The Calabash Charity Meeting was well named, because charity covers a multitude of sins. The Secretary of the District Hospital was nominally in control of the meeting, and as the hospital was desperately hard up he would, like Nelson, clap the telescope to his blind eye when asked to detect any wrongdoing by a big subscriber.

Meeting this official in Calabash township, Fitzroy was given the lay of the land.

“The whole show here,” said the Secretary, “is run by one man, and a Chinaman at that, Jimmy the Pat. D’yever hear of him?”

Having ascertained that Mr Hilton Fitzroy had not had the honour of meeting Jimmy the Pat, the Secretary proceeded to give the Chinaman’s dossier.

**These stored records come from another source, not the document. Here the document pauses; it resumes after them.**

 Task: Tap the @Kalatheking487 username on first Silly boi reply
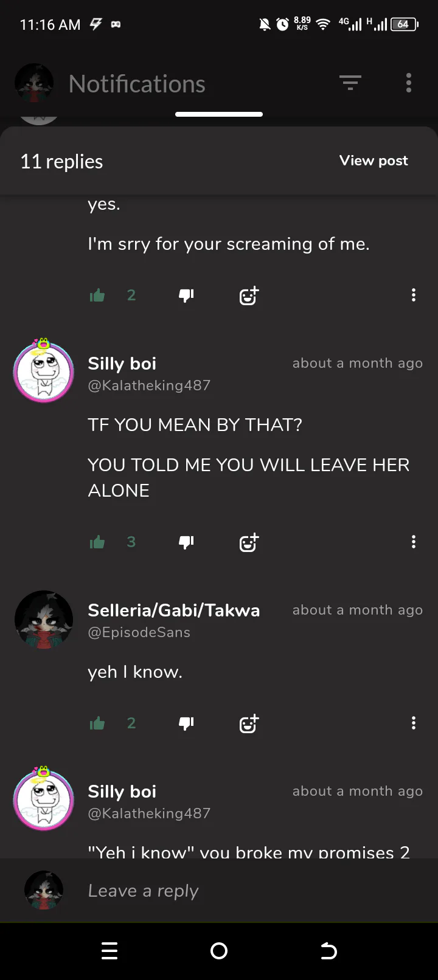pos(149,385)
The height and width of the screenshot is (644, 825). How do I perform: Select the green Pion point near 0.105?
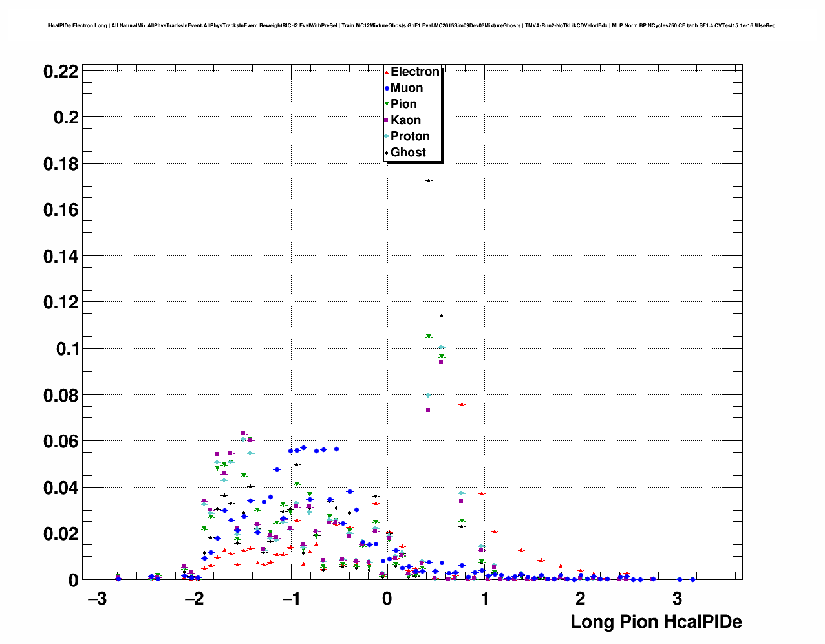pyautogui.click(x=428, y=336)
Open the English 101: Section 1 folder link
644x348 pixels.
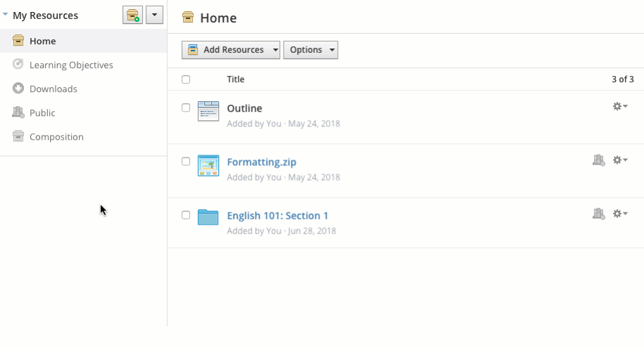point(277,216)
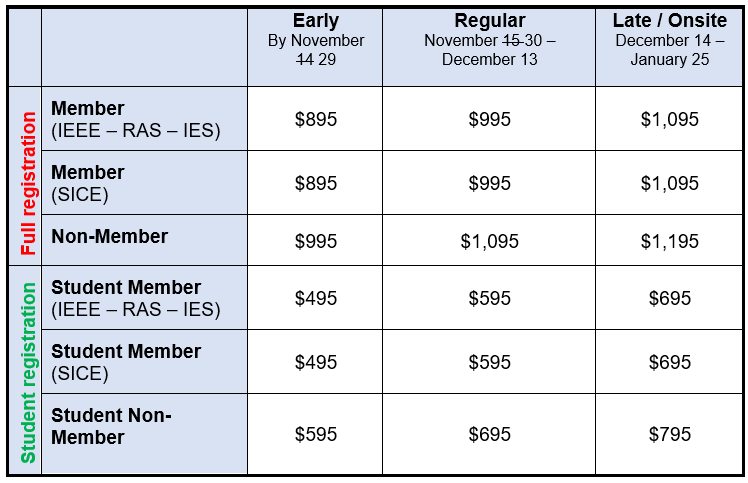The image size is (748, 483).
Task: Select the Non-Member row label in Full registration
Action: (109, 237)
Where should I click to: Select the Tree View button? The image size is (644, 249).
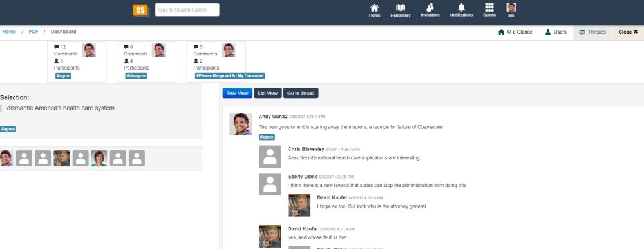[238, 93]
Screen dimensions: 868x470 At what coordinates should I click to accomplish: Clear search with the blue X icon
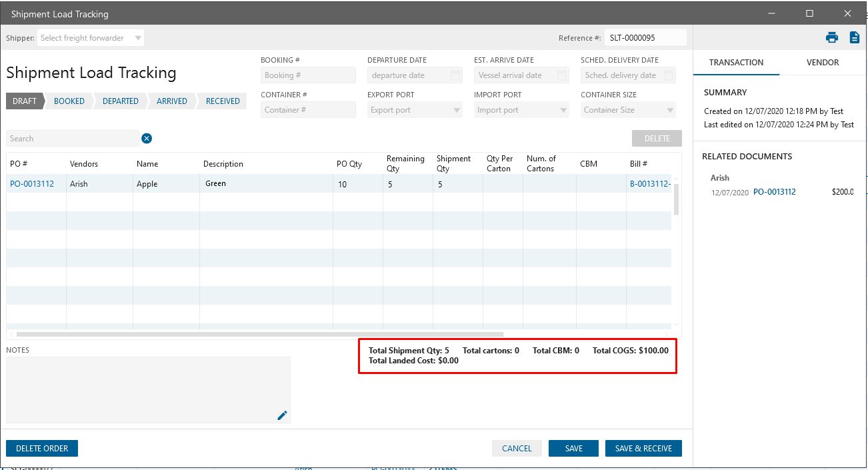point(147,139)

“Don’t you make any mistake,” he said, “this is a wonderful chap, this Chow. He started with nothing—just a coolie—but he was a big, powerful bloke and could mix it with anybody. He was in the ring for a bit, what d’you think of that—a Chow in the ring! He could take a punch too, let me tell you. ‘My face all same iun,’ he’d say. Then he took on running fan-tan and pakapoo joints, and he got to be a big man, because if any of the larrikin crowd got playing up Jimmy could knock him cold. Then he started smuggling opium and working it back to the blacks and Chows up in the Territory—heaven only knows what he made out of that. Then he started importing Chinese coolies from Canton with false identification papers, and he made these coolies work as slaves for him in Chinese gardens, until they had paid him big money. He owns a couple of stations on the quiet. And then, dash me, if he doesn’t start bookmaking!”

This was a task so far beyond Fitzroy’s arithmetic that he could hardly believe it.

“A Chow make a book?” he said. “What does he do that for?”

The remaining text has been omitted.